И сейчас Кристиан понемногу подходит к черте дозволенного, которую для себя отметил Дэнни. Уже не получится всё уладить детской потасовкой. Кристиан идёт к тому, чтобы погрузиться на дно уже в своём юном возрасте. А Дэнни видит это и совершенно не хочет идти тем же путём, но и не может заставить друга жить иначе. Он до последнего был достаточно добрым и лояльным, чтобы даже не один раз согласиться попробовать на собственной шкуре, что это всё не так ужасно, как кажется.

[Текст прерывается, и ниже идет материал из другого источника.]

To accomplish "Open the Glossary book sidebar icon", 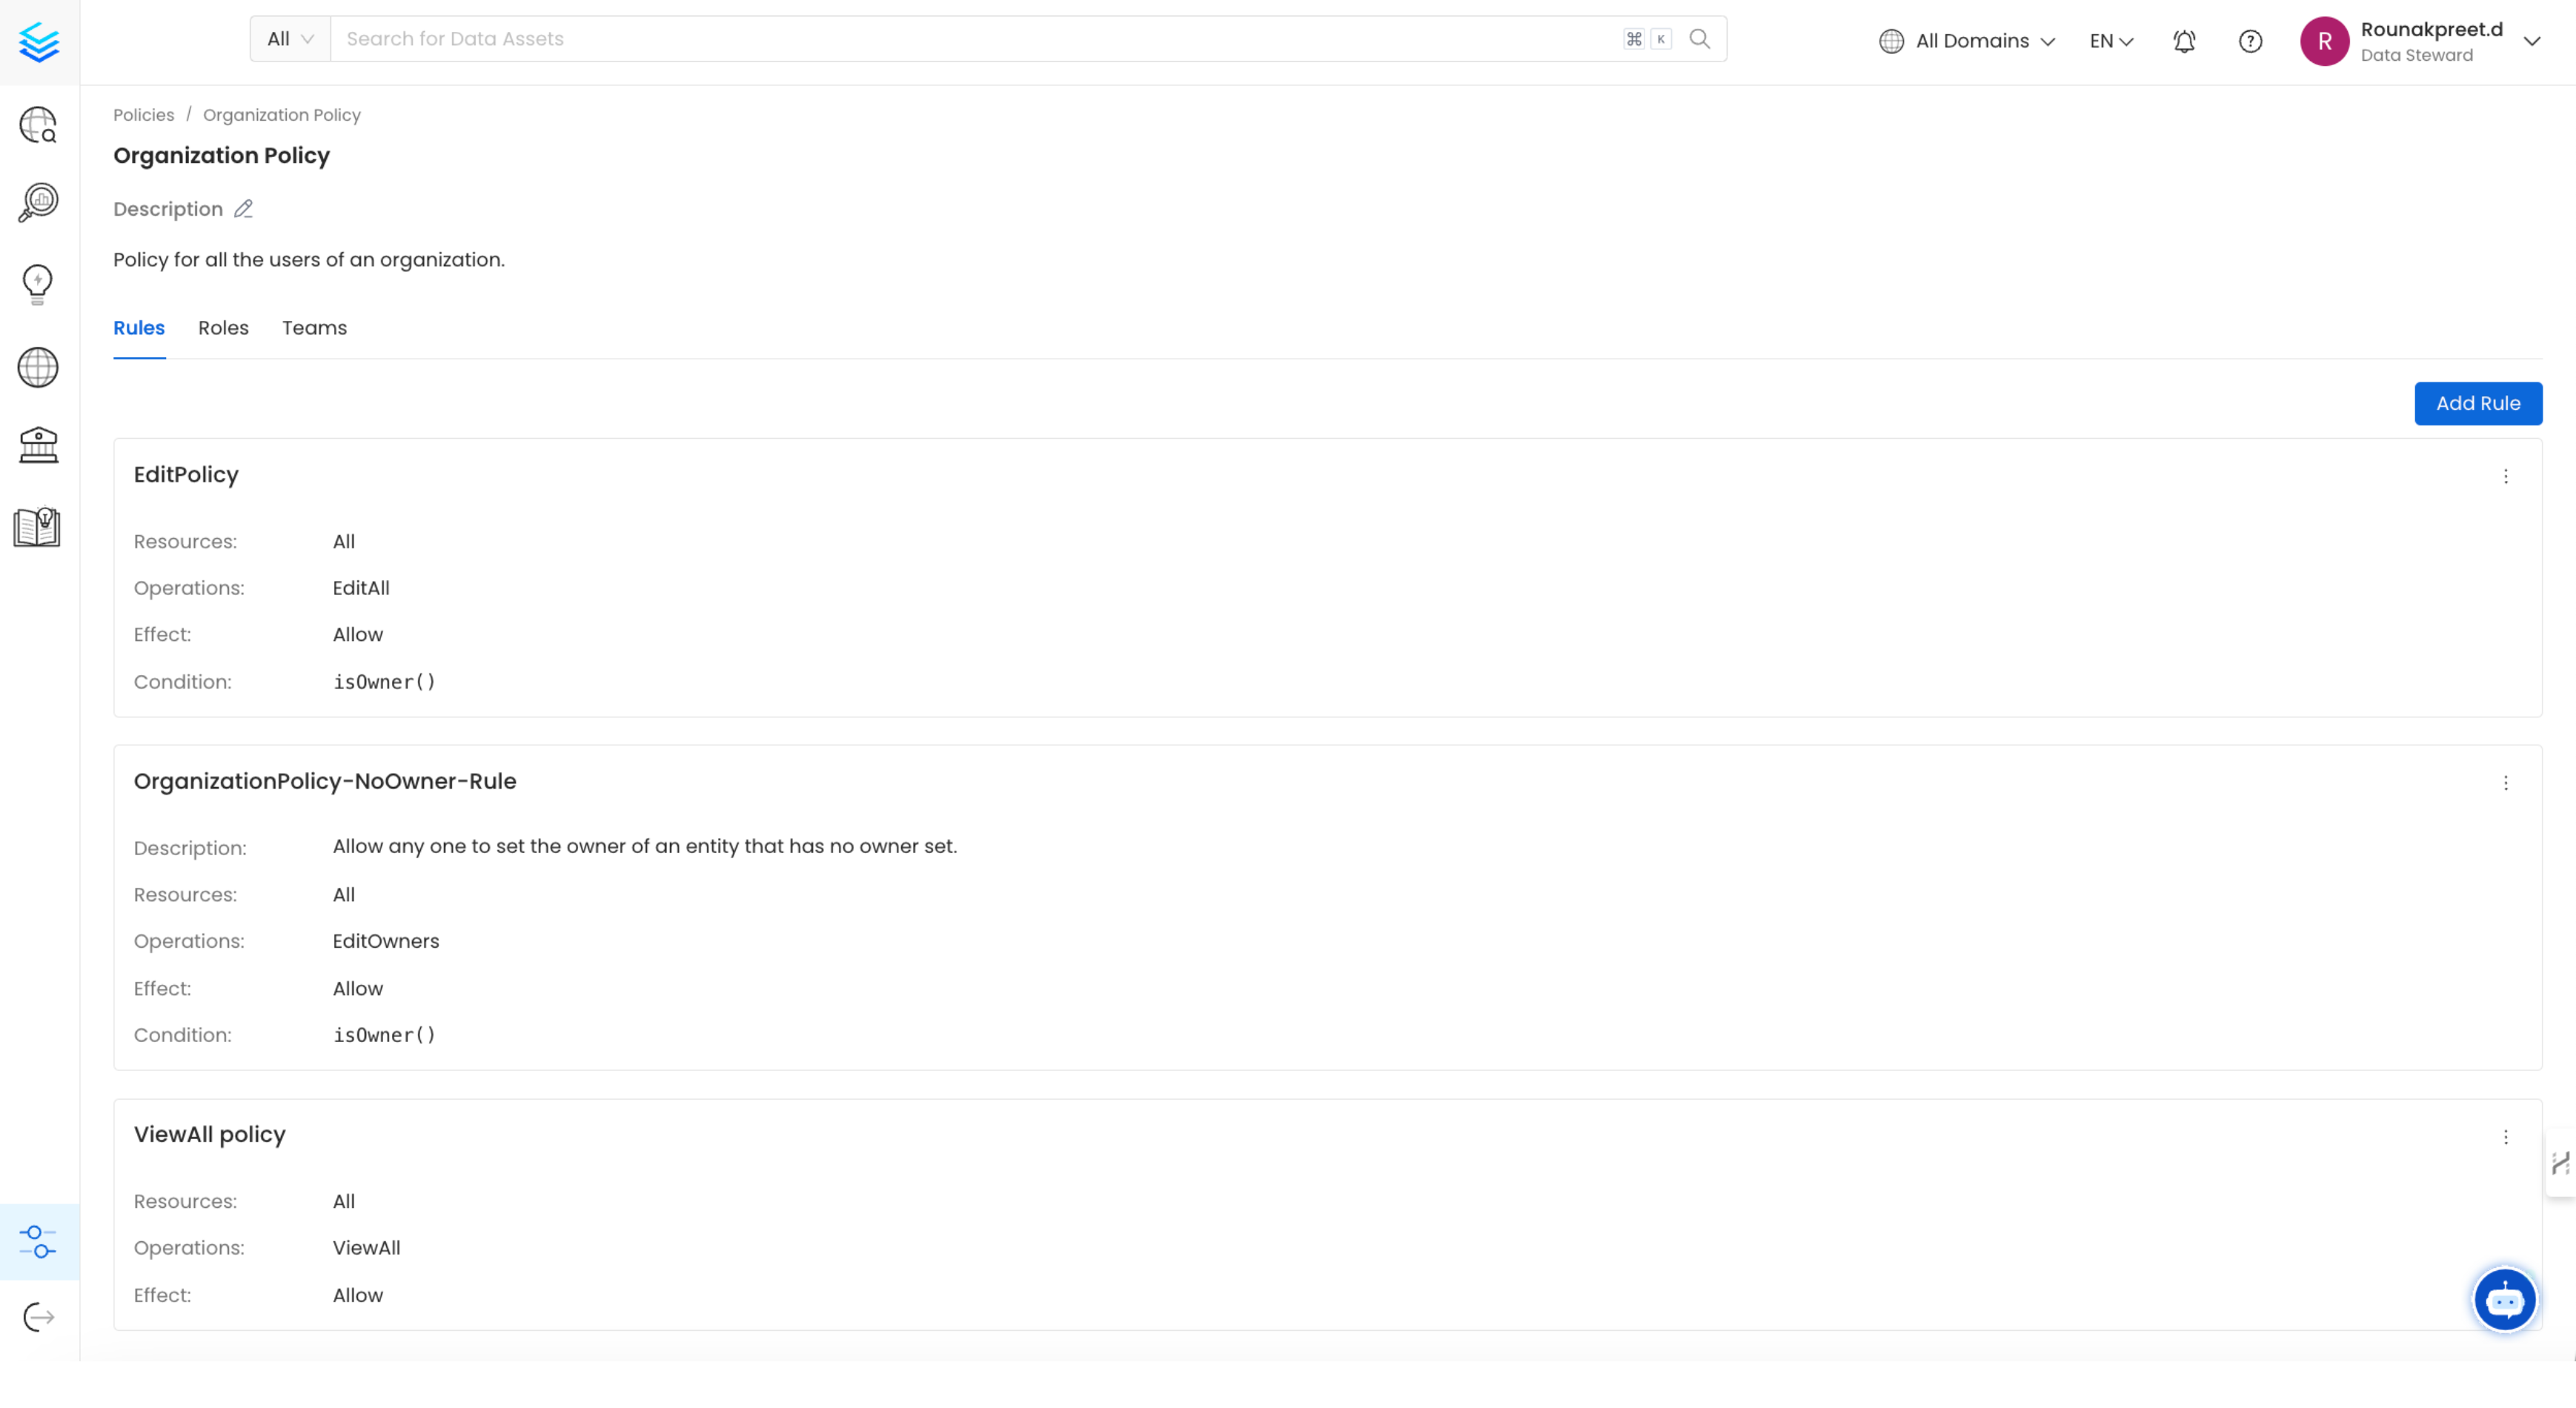I will click(x=38, y=527).
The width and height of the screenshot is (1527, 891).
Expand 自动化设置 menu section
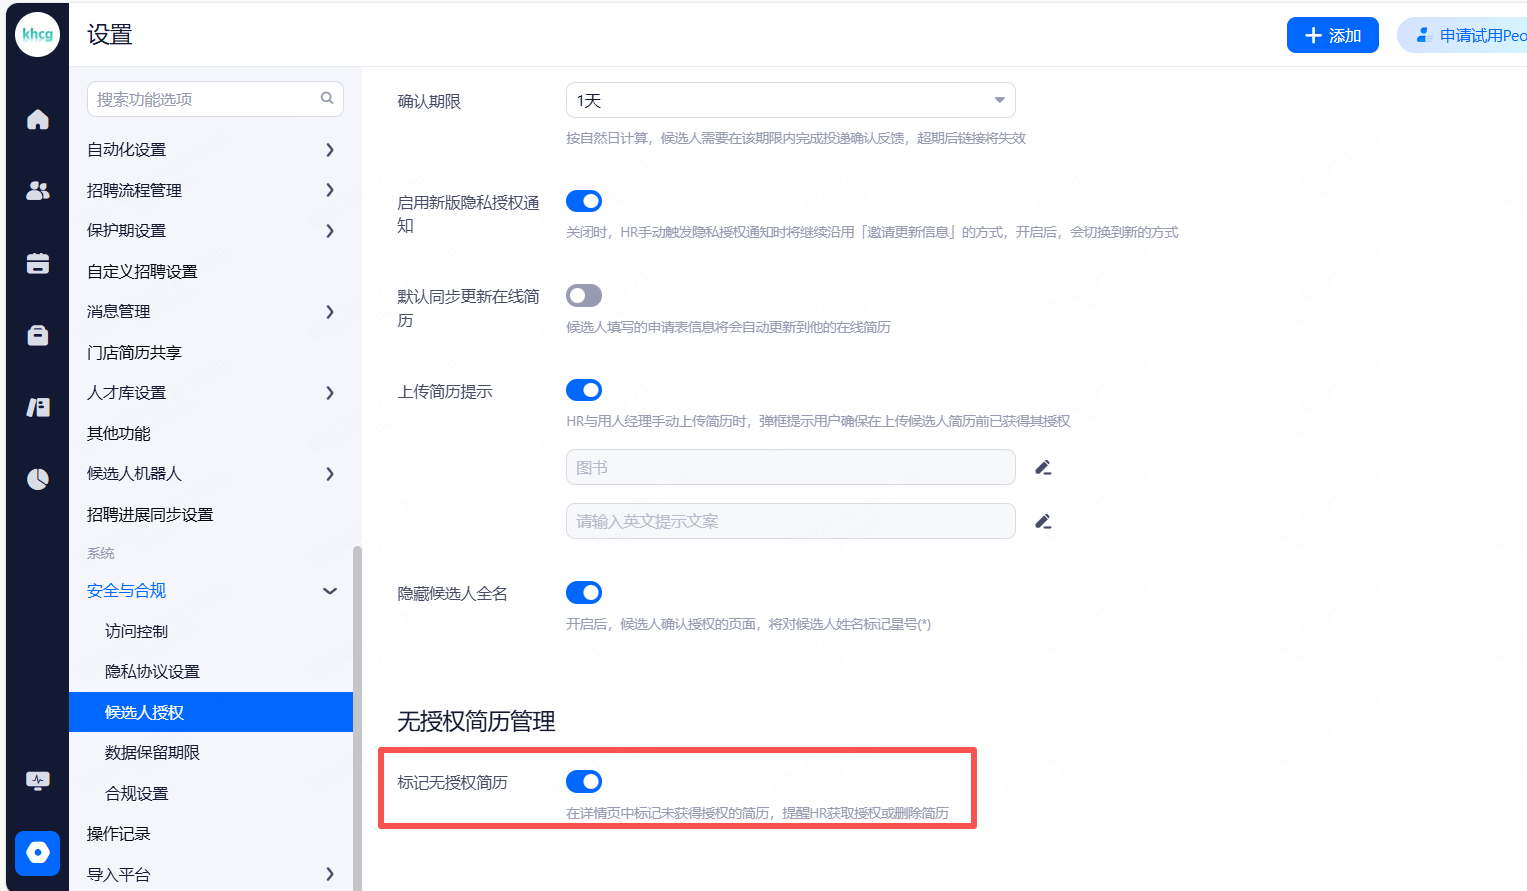pyautogui.click(x=210, y=150)
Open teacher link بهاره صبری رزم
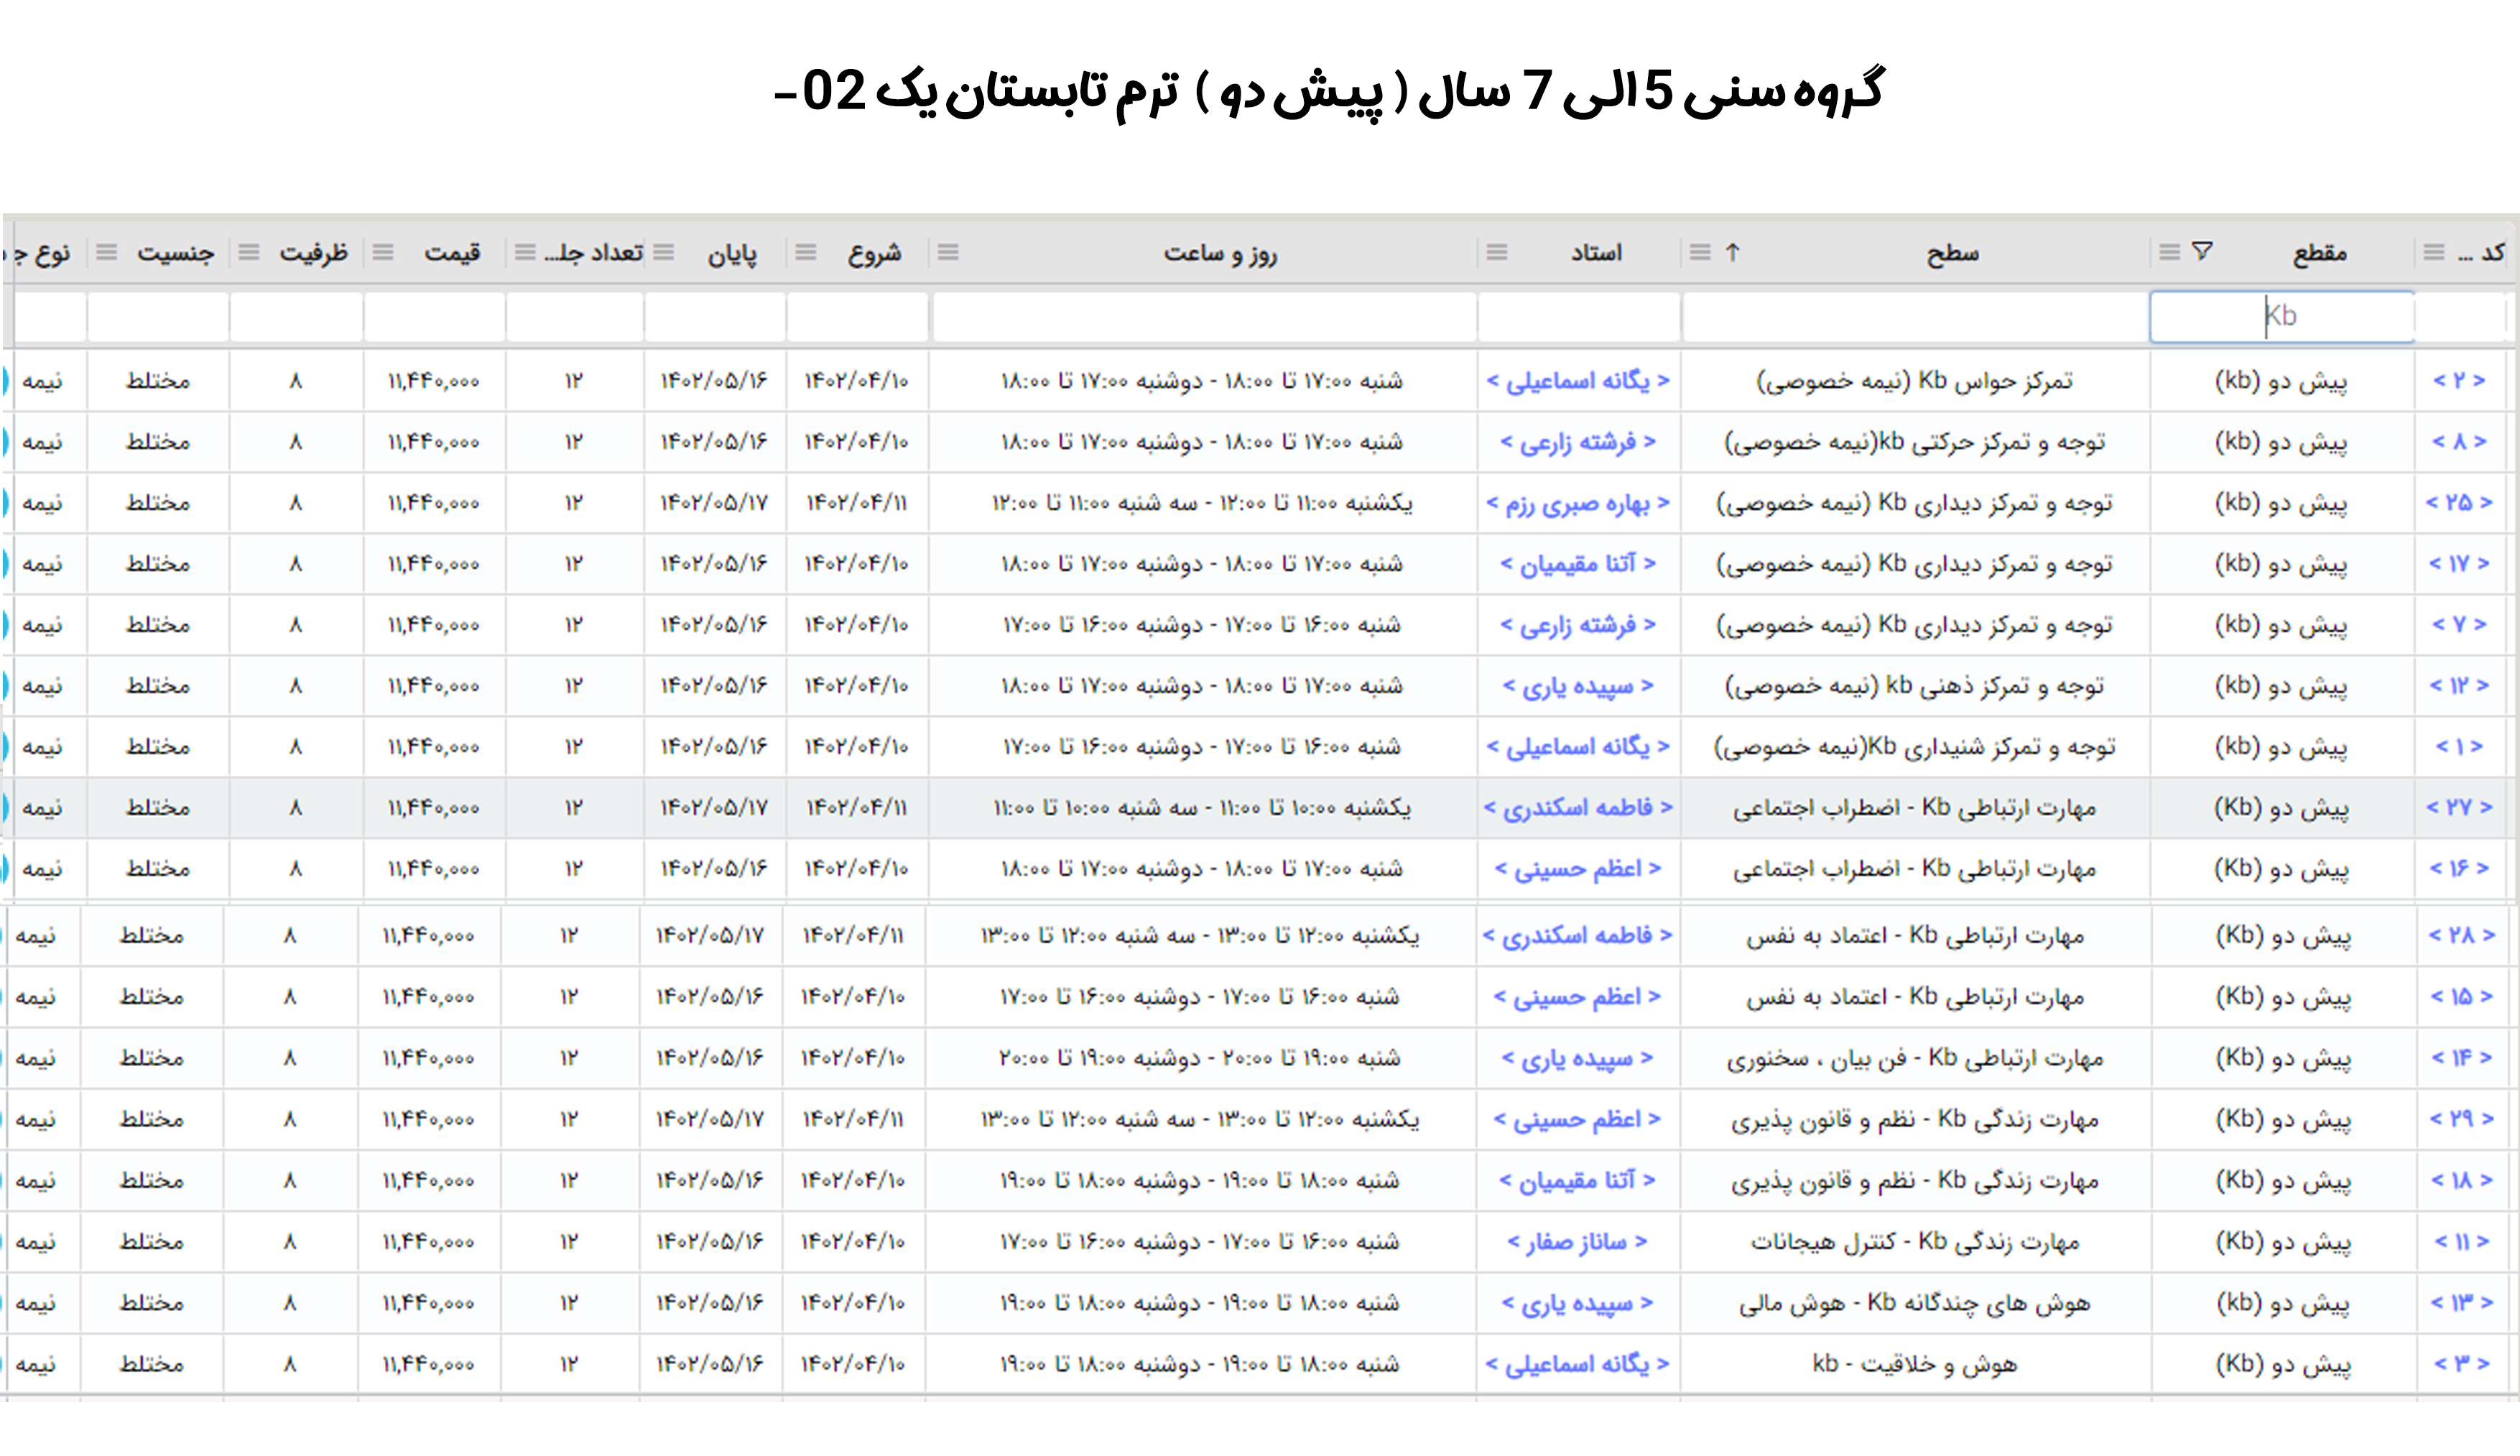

Но это точно не то, чего хочет Дэнни в своей жизни. Это именно то, чем кажется. И Дэнни точно не смог бы себя уважать, проснись он где-то на асфальте ещё хоть раз в жизни. Это для жалких и слабых людей. А ему всего тринадцать, и он наслышан, как легко уйти с головой во что-то нездоровое. Дэнни не хотелось бы этого признавать, но, судя по всему, Кристиан именно к этому и идёт, и пытается его утащить за собой.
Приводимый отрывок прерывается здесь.